To prevent the ATF from investigating itself, Texas Rangers were deputized as U.S. Marshalls and asked to probe the ATF. One Ranger testified under oath before a congressional panel that ATF commanders Phil Chojnacki and Chuck Sarabyn lied to him about what happened during the initial incursion. The Ranger recommended to Justice Department officials that Chojnacki and Sarabyn be charged and prosecuted for making false statements to U.S. investigators. Although this is a serious federal offense, Justice turned a blind eye toward these ATF leaders. The Treasury Department in October 1994 suspended Chojnacki and Sarabyn, but eventually reinstated them with full back pay and purged any mention of Waco from their personnel files.

Lynch argues that the FBI’s final show of force involved a criminal level of recklessness and disregard for the safety of the Davidians. The FBI used hand-held grenade launchers to shoot some 389 “ferret rounds” of tear gas into the Mt. Carmel compound that last morning. Its brute force could not discern hostile adults from passive ones, nor shield innocent children from harm. This constituted “an extreme indifference to human life,” Lynch contends. Likewise, the FBI’s use of tanks — which Attorney General Janet Reno dubbed “good rent-a-cars” — to knock down walls behind which children and law-abiding adults might have stood likely involved an unlawfully extreme indifference to human life. Such misconduct often yields second-degree murder charges. But not at Waco.

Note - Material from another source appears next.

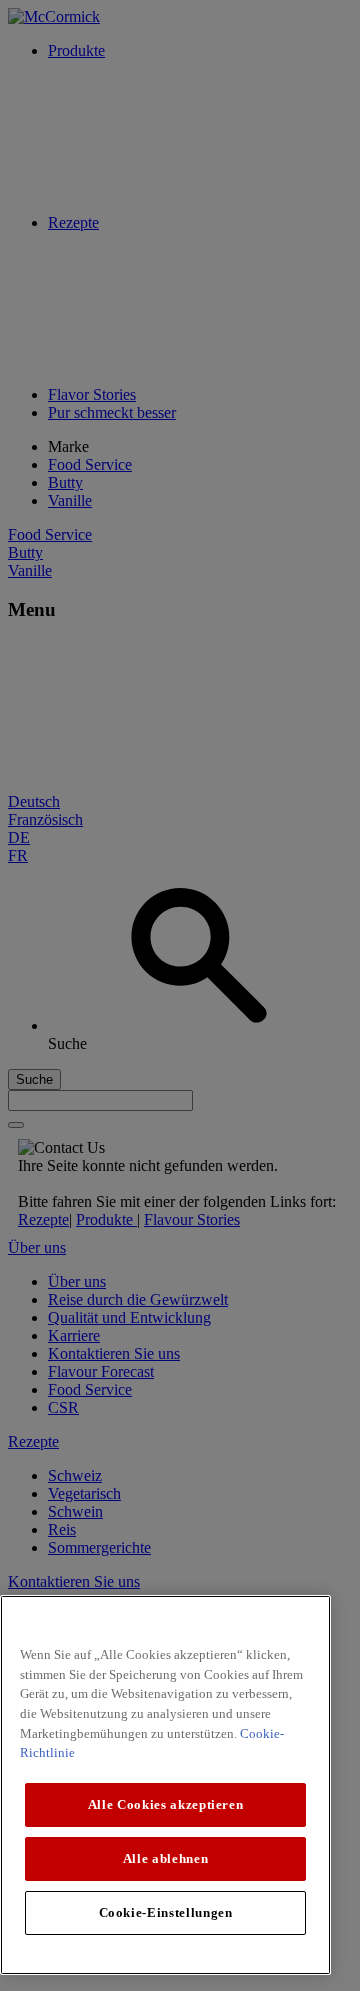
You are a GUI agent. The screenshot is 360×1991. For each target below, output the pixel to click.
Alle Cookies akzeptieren (166, 1804)
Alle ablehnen (166, 1858)
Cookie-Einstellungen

“Because numerous crimes at Waco have gone unpunished,” Lynch states, “the people serving in our federal police agencies may well have come to the conclusion that it is permissible to recklessly endanger the lives of innocent people, lie to newspapers, obstruct congressional subpoenas, and give misleading testimony in our courtrooms.”

While it is ugly but legal to lie to reporters, these other acts clearly are criminal. Private citizens are jailed for less. Unless “equal justice under law” is a slogan as hollow as a spent bullet casing, federal prosecutors must indict and try the law enforcement officials who, as Timothy Lynch convincingly argues, set the U.S. Code ablaze eight Aprils ago.